§ **ACTIVITY**: In the listing below, find the line with "Click the purple BDFFX color swatch" and the line with "The width and", then return them and every line between them exactly, minus the pictures.
******
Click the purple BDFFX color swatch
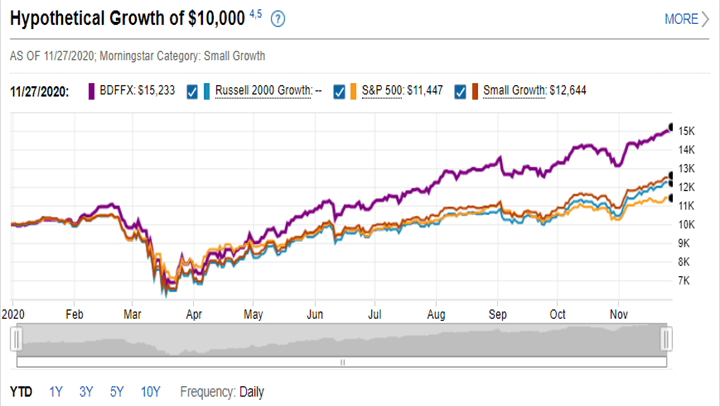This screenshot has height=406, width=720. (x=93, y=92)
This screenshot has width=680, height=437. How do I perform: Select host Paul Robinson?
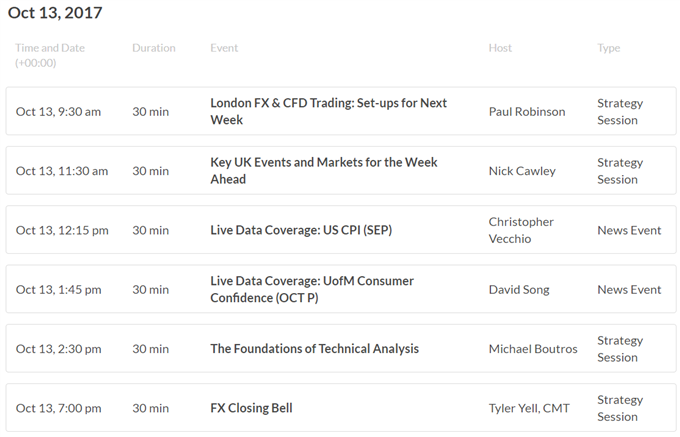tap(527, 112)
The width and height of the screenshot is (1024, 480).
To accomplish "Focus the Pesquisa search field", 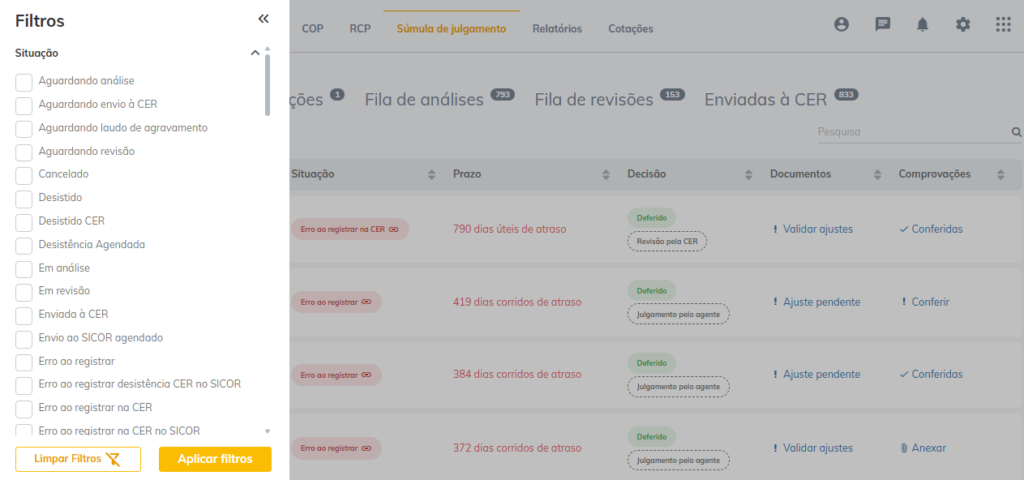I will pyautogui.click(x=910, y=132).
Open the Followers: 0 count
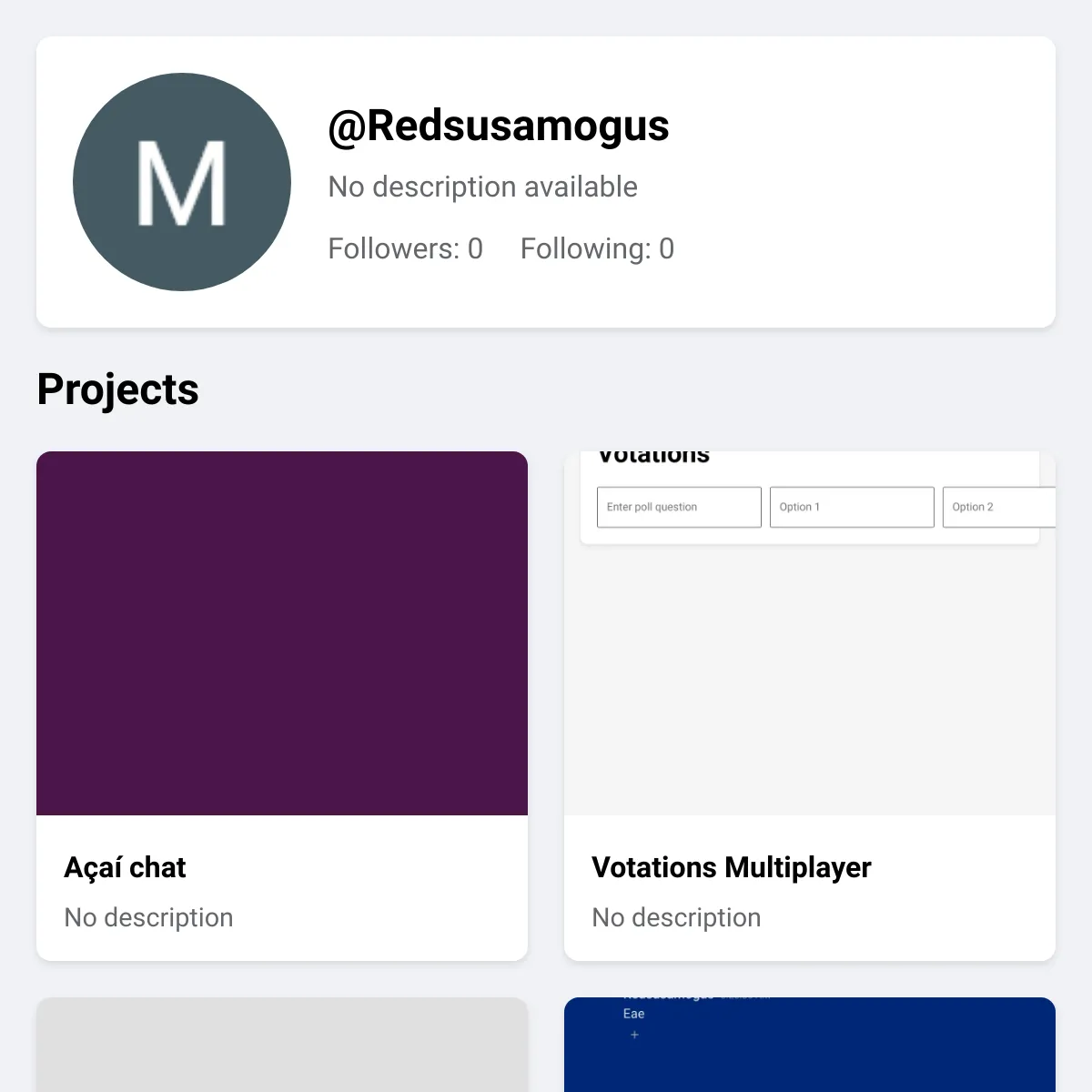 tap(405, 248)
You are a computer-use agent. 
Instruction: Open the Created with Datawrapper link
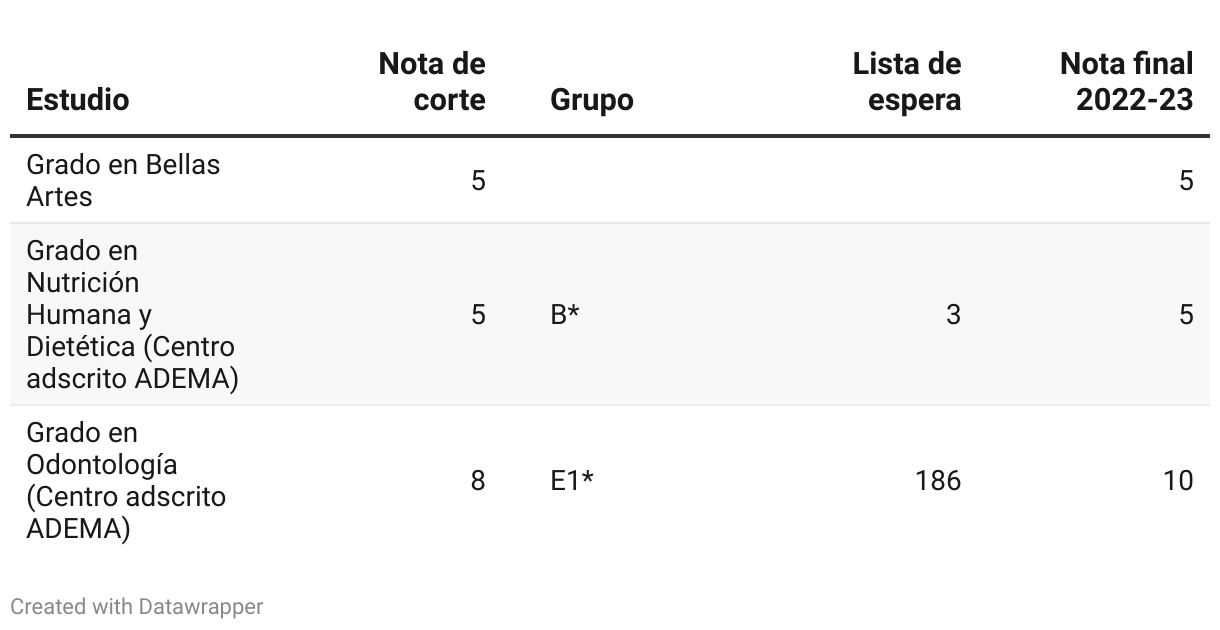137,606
******
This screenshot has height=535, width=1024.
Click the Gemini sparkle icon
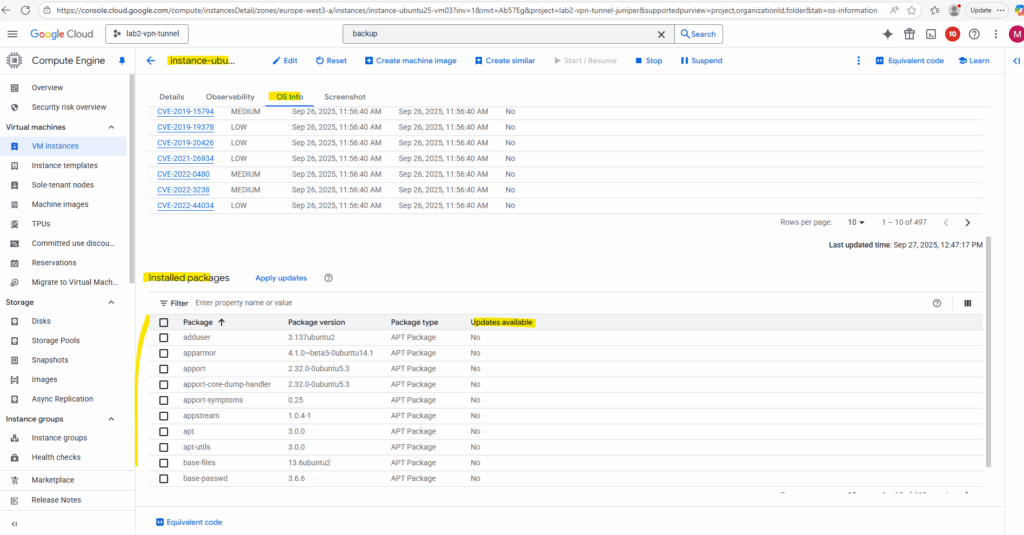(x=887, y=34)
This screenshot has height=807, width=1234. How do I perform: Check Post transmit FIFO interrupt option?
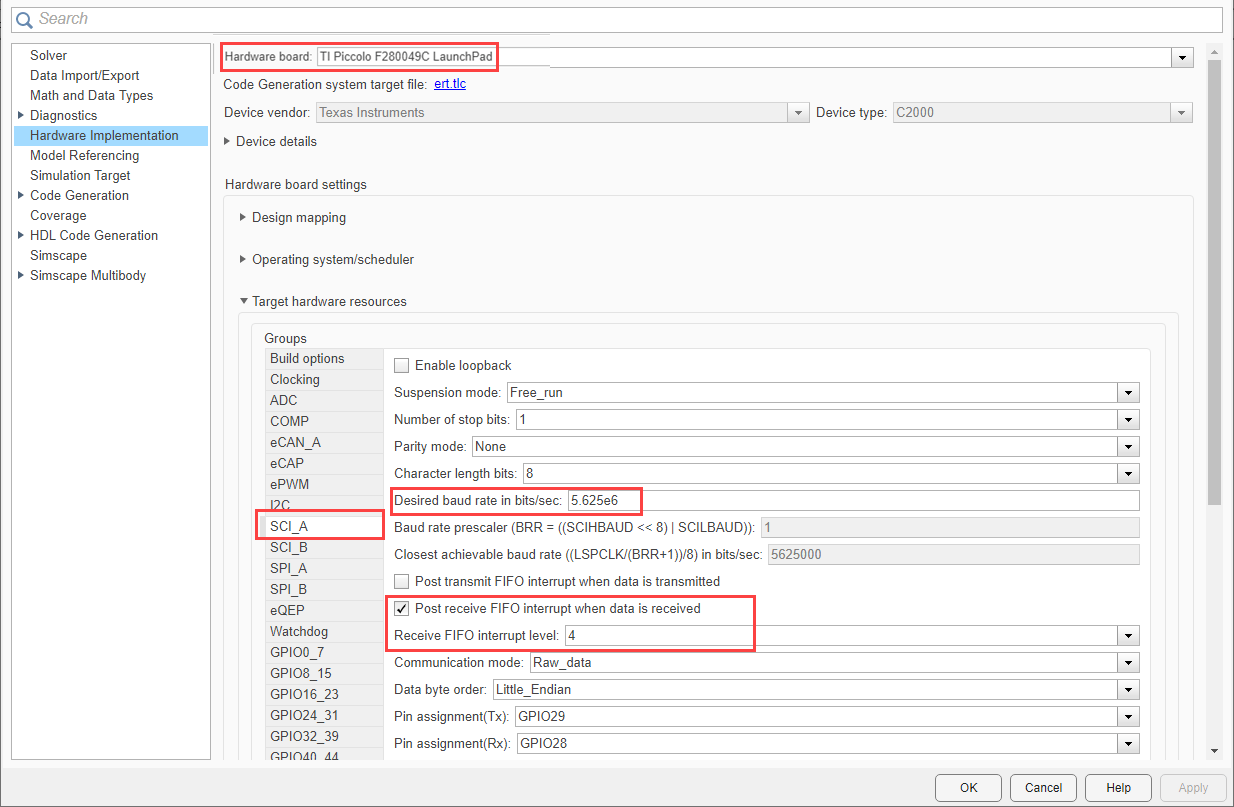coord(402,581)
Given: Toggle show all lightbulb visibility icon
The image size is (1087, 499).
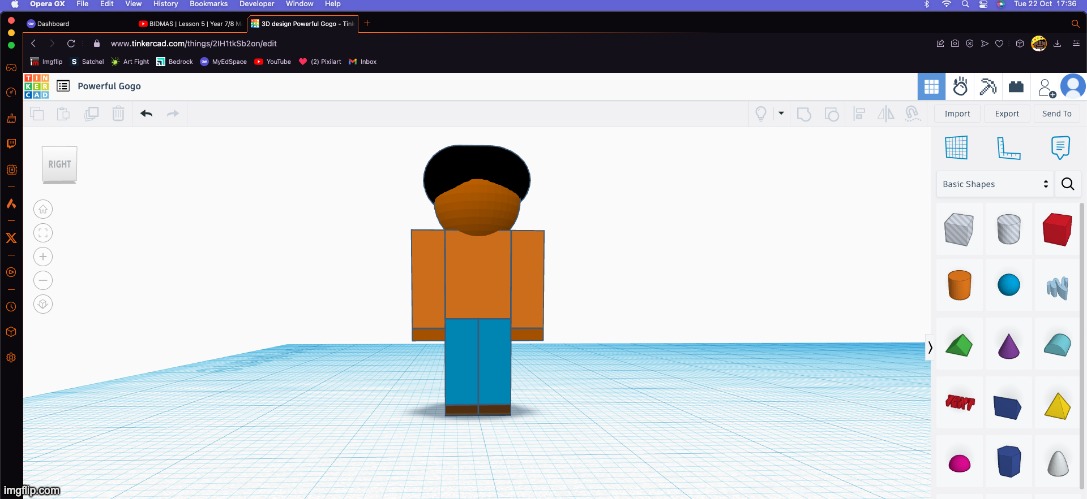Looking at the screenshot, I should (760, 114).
******
§ **SOLUTION FOR THIS PROBLEM**:
Click the purple BDFFX color swatch
This screenshot has height=406, width=720. (x=93, y=92)
This screenshot has width=680, height=437. How do I perform: Select host Paul Robinson?
tap(527, 112)
The width and height of the screenshot is (1024, 480).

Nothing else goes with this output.